Extract to read:
Speak Geek

...now browsing by category

 

Make A Circuit With Me

Tuesday, September 7th, 2010

You may or may not have noticed that I have a pretty strong weakness [Oooo, oxymoron] for Science Fiction and Fantasy.  I grew up on whimsical games like King’s Quest, where you can find your character stuck inside an interactive fairy tales, and Space Quest where you can interact with Alien creatures with 5 noses and pilot droids.  My dream house is Crispin’s cottage from King’s Quest 5.  There is something so fantastical, so appealing about things we assume not to be possible or real.   I’m not trying to say that robots and androids are not real, because we’ve been making amazing technological advances when it comes to robotics!  Japan is working on making a robot that looks and responds like a human being (we’re so close to a robot invasion..)

The robots I like are a bit more fictitious, but I love them all the same.  I’ve always loved robots and ‘droids, so here’s a list of my personal favorites.

TOP TEN LISTS, ALL THE TIME TOP TEN LISTS.

**HONORABLE MENTION** Burton (The Spoony Experiment)

Burton is the robot from Internet Famous Reviewer and personality, Noah Antwiler.   He is clearly an homage to the robots from Mystery Science Theater 3000, and it definitely does justice.  Burton is amazing for a home made robot, able to move his head and open his mouth.  Not only functional, but Burton is one of the more aesthetically pleasing machines.  Nice blue color, attractive dust buster for a head, and red hands.  RED.

10. Bender (Futurama)

Typically, I don’t like beer guzzling, foul mouthed, chauvinistic pigs.  But when these kind of personalities are fused with a robot, the combination is pure win.  Snarky, obscene, and strikes an uncanny resemblance to Homer Simpson.  Bender is one of the most distinguishable characters within the adult cartoon circuit.  Regardless of how filthy and cunning he is, I do like this character.  There’s something awesome about a completely brash robot, since most of the robots on my list have a friendly nature.

9. The Iron Giant

I don’t know much about the novel, but I love the depiction in the Iron Giant animated feature film.  Talk about a 180, going from the crude personality of Bender to the gentle personality of this character.   I can’t imagine a better “pet” than a huge metal man.  I am very jealous of Hogarth.  The movie itself has a very touching ending, that I won’t give away of course, but I will say The Iron Giant is one of the best robotic heros ever conceived.

8. Rosie (The Jetsons)

If you grew up on the cartoon network like I did in the early 90s, then you must be familiar with Rosie.  We share a nickname!  The Jetsons was one of my absolute favorite cartoons growing up.  I felt they were always in battle with The Flintstones, even though they probably were not due to the times they were created, but regardless, I was on The Jetsons side.  Rosie was a staple in my childhood, and the Jetsons was one of the first shows I experienced with a prominent robot character, so I look at her fondly.

7. ROB (Nintendo)

You may be asking me “Why??”  BECAUSE HE IS CUTE.  LOOK AT HIM.

Stored data:
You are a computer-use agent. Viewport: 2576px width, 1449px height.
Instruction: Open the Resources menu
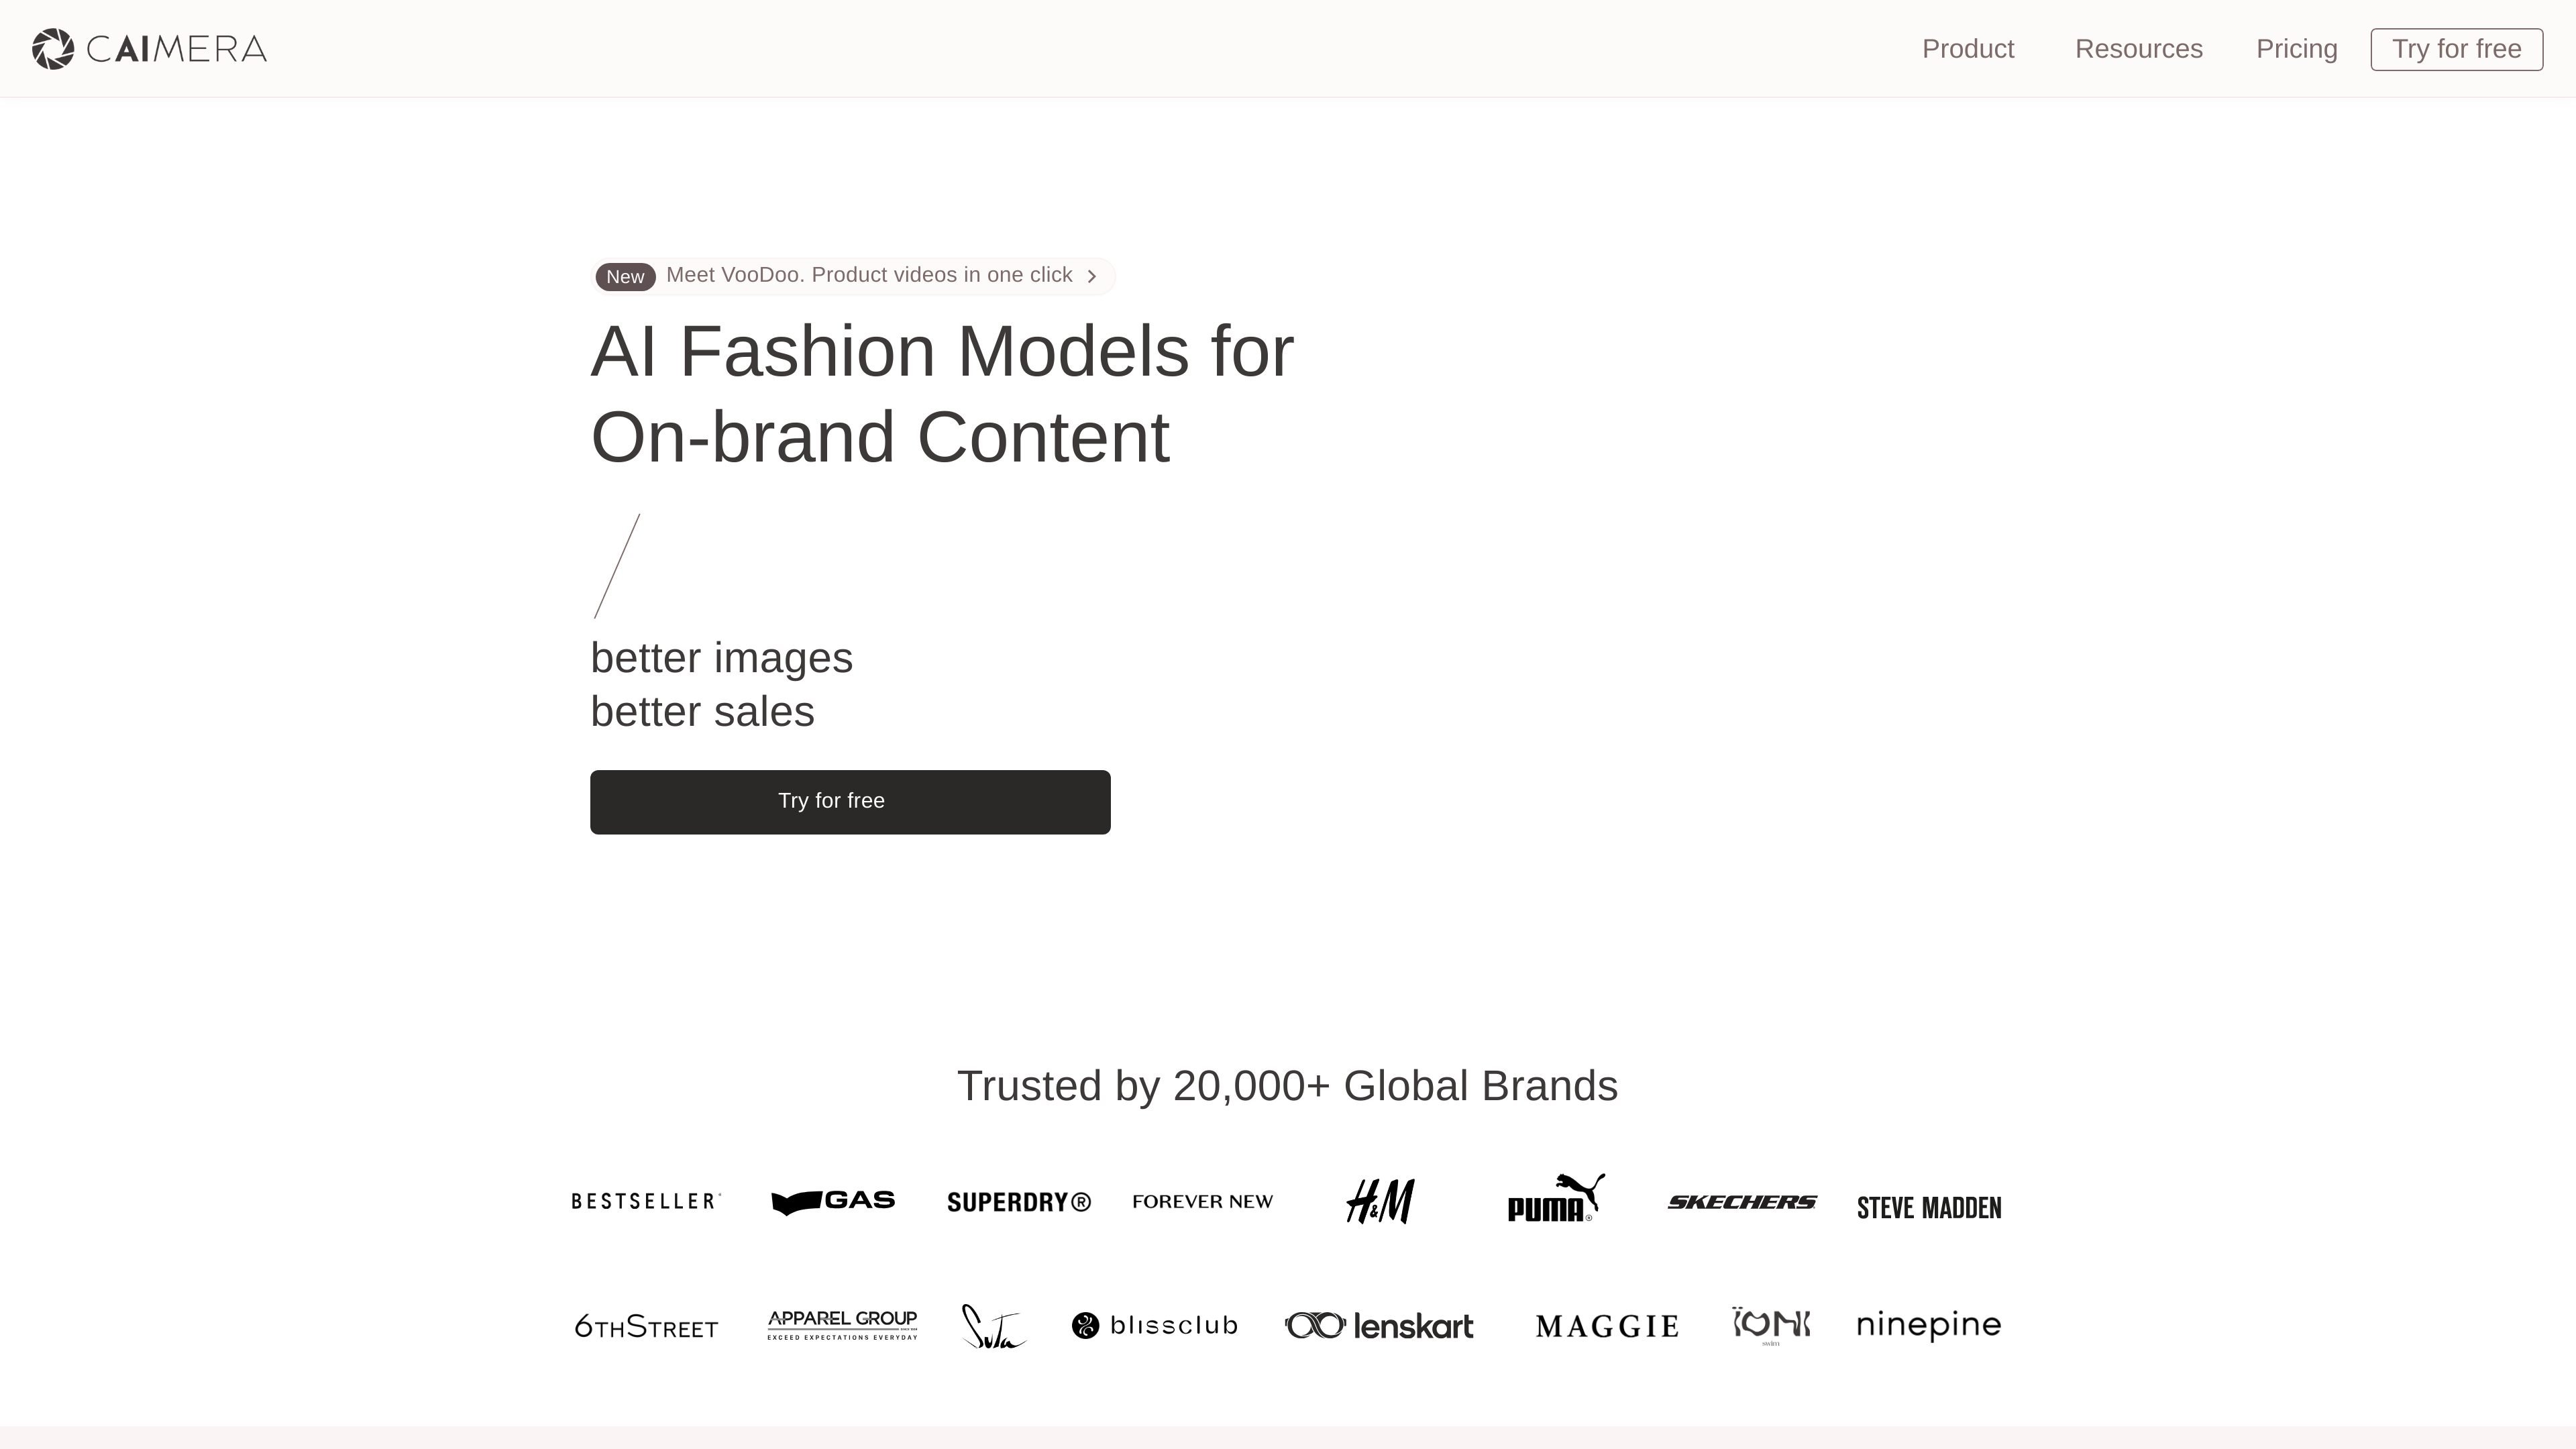[x=2139, y=49]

Task requirements:
#1 Answer these questions using the blog post about favorite robots.
(a) What does the writer name as a dream house?
(b) What color are Burton's hands?
(c) Which character does the writer say they are very jealous of?
#2 List every robot that gets its own entry in the blog post about favorite robots, including the honorable mention.
#3 Continue the blog post about favorite robots from the point where it stops.

Answers for the tasks:
#1
(a) Crispin's cottage from King's Quest 5
(b) Red
(c) Hogarth

#2 Burton, Bender, The Iron Giant, Rosie, ROB

#3
6. The Terminator

The Terminator is interesting due to the fact he played a bad guy, but also a good guy.  Not too mention, it’s fuckin’ AHNOLD.  How can you not like the Govenator?  Judgement Day was one of the movies that changed my tastes on films, and I went from watching really kiddy stuff to more dramatic, impressive films like the Terminator series.  We don’t *typically* think about robots as huge muscular men with Austrian accents, so this is a bit different from your fantasy robot.  I like it.

5. R2D2 (Star Wars)

Most possibly one of the cutest robots of all time, R2D2 proves himself to be a smartass without even using English words.  As a child, I *loved* watching R2D2 argue (and win) with his mechanical partner, C3P0.  He looks sort of like a cross between a trash can, and segway.  And hey, there ain’t nothin’ wrong with that.

4. Number 5 (Short Circuit)

Short Circuit.  What can I say?  It’s a fun, cheesy flick with Steve Gutenberg about a potentially dangerous robot gone good.  He can be annoying to some, but I think his voice is rather cute, and with all that input, he may just be the smartest robot out there.  Self learning, charming, and clearly a capable dancer, I would date this machine.

3. Robo (Chrono Trigger)

Playing through Chrono Trigger is one of the most amazing game experiences I’ve ever had, and I always made sure that Robo was in my team as much as possible.  His story is compelling, and I enjoyed his side quests more than the other side quests.  I know I am not alone in wanting Lucca and Robo to hook up…right?  …..Right??

2. WD40 (Space Quest)

Maybe an more obscure choice, but Space Quest 5 is one of my favorite games of all time.  Wd40 is the female equivalent of The Terminator.  She starts out as evil and wanting to rip out your voice box, but joins your side after…well, blowing her up.  Easy to persuade…?  WD40 is also hot, IN robot form.  Pretty hard to make circuits and panels of metal sexy.

1. Andy (Bicentennial Man)

I know I will get slammed for this, but my number one choice for my top ten robots is Andy, from the movie Bicentennial Man.  This movie is so sincere, and really brings to life my true fantasy- a robot that has human emotions.  Andy starts out a robot who realizes he is different, in that he has feelings.  In order to experience life to the fullest, he undergoes an amazing transformation in which he becomes a human through means of artificial organs, and skin.  It really hits a chord with me, even in its cheesiness, and I find myself yearning for a coin-operated boy of my own.  The movie and character does a really nice job of merging fantasy with reality, and let’s face it:  We all need a little fantasy in our reality.  If you haven’t seen it, I recommend it.

And there we have it!  My list of the top robots of all time.  Everything is my own personal opinion of course, and so as not to get slammed by the hardcore Transformers fans, I would like to give a nod to Optimus Prime.   Even though I don’t see any robots in transformers.  Just trucks.  …..>;)

Booyah! A blog post.

Thursday, August 5th, 2010

BOOSH! A wild PushingUpRoses appears!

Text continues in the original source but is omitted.